Agenten auf Schalke: Der Spin-Doctor ruft durch
Über Agenten, die Schalke-Aufsichtsrat Clemens Tönnies in ein besseres Licht rücken möchten - am liebsten durch einen nachträglich geänderten Online-Artikel.
Es kommt nicht alle Tage vor, dass jemand anruft, über den man gerade geschrieben hat, doch bei Schalke geht es in dieser Saison derart deprimierend zu, dass ich es durchaus verstehen konnte, als ein Vorstandsmitglied bei mir durchklingelte, um seinem Unmut über meine Berichterstattung Luft zu machen.
Damit kein Missverständnis aufkommt, es wurde bei diesem Telefonat durchaus die Form gewahrt und ging fast freundschaftlich zu. Ganz unrecht hatte der Anrufer mit seiner Beschwerde auch nicht, denn meine Behauptung, dass der Klub in der Winterpause einige Spieler an der Resterampe verschleudert hatte, war zweifellos eher eine polemische denn chirurgisch präzise Beschreibung. Außerdem gestand ich es dem Mann am anderen Ende der Leitung gerne zu, sich Entlastung zu verschaffen, wo er sonst nur der Adressat von Beschwerden ist. Man muss sich bestimmt eine ganze Menge anhören, wenn man in schlechten Zeiten bei einem Fußballklub Verantwortung trägt. Schon gar, wenn der Klub Schalke heißt.

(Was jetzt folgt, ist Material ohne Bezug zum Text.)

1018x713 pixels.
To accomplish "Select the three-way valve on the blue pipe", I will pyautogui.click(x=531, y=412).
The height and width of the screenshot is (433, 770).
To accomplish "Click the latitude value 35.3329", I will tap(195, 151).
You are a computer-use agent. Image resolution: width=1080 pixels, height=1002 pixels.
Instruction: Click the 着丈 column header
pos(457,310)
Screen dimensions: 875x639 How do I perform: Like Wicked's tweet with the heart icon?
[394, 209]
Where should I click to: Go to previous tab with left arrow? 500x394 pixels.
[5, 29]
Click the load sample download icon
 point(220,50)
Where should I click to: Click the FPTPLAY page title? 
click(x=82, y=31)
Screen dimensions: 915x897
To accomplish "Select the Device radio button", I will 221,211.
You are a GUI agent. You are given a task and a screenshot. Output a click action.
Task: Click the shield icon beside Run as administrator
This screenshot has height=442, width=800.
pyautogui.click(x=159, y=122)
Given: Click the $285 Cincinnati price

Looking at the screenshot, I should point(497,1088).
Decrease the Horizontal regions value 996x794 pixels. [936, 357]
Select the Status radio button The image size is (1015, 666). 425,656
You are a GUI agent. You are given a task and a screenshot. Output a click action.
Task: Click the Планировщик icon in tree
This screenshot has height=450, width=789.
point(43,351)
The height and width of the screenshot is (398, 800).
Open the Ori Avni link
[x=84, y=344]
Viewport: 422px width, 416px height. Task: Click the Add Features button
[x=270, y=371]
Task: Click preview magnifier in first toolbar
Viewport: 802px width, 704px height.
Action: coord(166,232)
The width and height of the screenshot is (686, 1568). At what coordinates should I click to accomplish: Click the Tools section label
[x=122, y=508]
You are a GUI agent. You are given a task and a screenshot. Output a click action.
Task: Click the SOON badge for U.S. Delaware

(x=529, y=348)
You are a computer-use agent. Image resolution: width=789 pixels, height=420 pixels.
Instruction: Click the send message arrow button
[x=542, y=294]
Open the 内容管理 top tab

Ich freute mich über die Rückmeldung auch, weil das echt selten passiert. So habe ich bislang nur einen Leserbrief eines Fußballprofis erhalten plus die mündlich überbrachte Androhung eines anderen, mir was aufs Maul zu hauen, sollte ich ihm über den Weg laufen. So beendeten wir unser Telefongespräch also mit den gegenseitig besten Wünschen, da klingelte es kurz darauf schon wieder. Der Anrufer nannte seinen Namen und fragte mich, ob ich was damit anfangen könnte. Konnte ich, denn so viele Menschen mit adelig klingendem Namen gibt es bei Schalke nicht.
Allerdings war ich mir nicht ganz im Klaren darüber, welche Rolle der Herr von königsblauem Geblüt spielte. Arbeitete er für den Klub oder nur für dessen Aufsichtsratsvorsitzenden Tönnies? Der Anrufer hielt das im Ungefähren, murmelte etwas über seine freundschaftlichen Beziehungen zu Clemens Tönnies, und ich war fasziniert davon, offensichtlich mit einem veritablen Spin-Doctor zu sprechen. Als Fußballjournalist hat man sonst schließlich nie mit abgebrühten PR-Profis zu tun, die im Hintergrund Strippen ziehen und Meinungen machen.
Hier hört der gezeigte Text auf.